4. Discrete Search Still Matters
Even though continuous search (e.g., gradient-based methods for neural networks) has become the gold standard for training large-scale language models, discrete search remains crucial during inference and structured reasoning tasks.
For example, when generating text, models do not simply sample the most probable token at each step; instead, they often perform beam search, a discrete search algorithm that keeps track of multiple high-scoring sequences and expands them in parallel. This allows the model to generate more coherent and globally optimal outputs instead of being greedily biased toward the most likely next token.
Similarly, in reasoning-based tasks, such as chain-of-thought, tree-of-thought, or graph-based reasoning, we can represent partial reasoning steps as discrete nodes, with edges denoting possible transitions between them. The goal is to search for the best path through this space to generate a logically sound conclusion. Although the model assigns transition probabilities using continuous parameters, the search itself remains discrete.
Thus, despite the dominance of continuous optimization in model training, discrete search still plays an essential role in inference, structured reasoning, and decision-making.
5. Conclusion
- Language can be viewed as a discrete system of symbols and strings.
- N-gram models represent a purely discrete approach via counts, which faces combinatorial blow-up and context limitations.
- Neural networks perform a continuous search over parameters (via gradient descent) to better handle large vocabularies and long context windows.

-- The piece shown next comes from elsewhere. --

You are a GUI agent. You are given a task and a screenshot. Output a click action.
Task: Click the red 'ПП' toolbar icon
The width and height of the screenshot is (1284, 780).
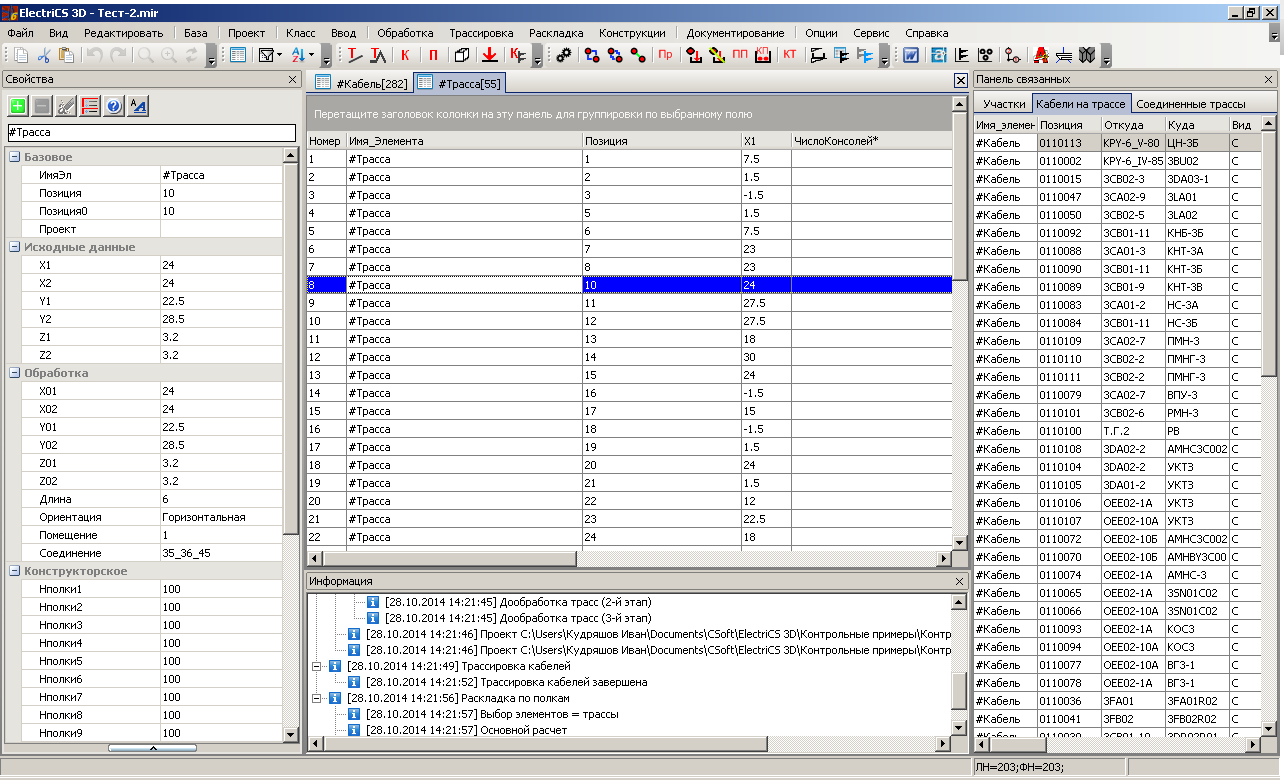pos(740,55)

- Discrete search reappears at inference time, where techniques like beam search help optimize generated sequences, and structured reasoning benefits from discrete path exploration.
In modern computer science, both discrete and continuous search co-exist, and which approach dominates depends on the problem at hand. Sometimes, the best solution involves a hybrid approach—using neural networks to learn continuous representations and discrete algorithms for explicit reasoning and structured decision-making.
Feel free to leave questions or thoughts in the comments section—happy language modeling!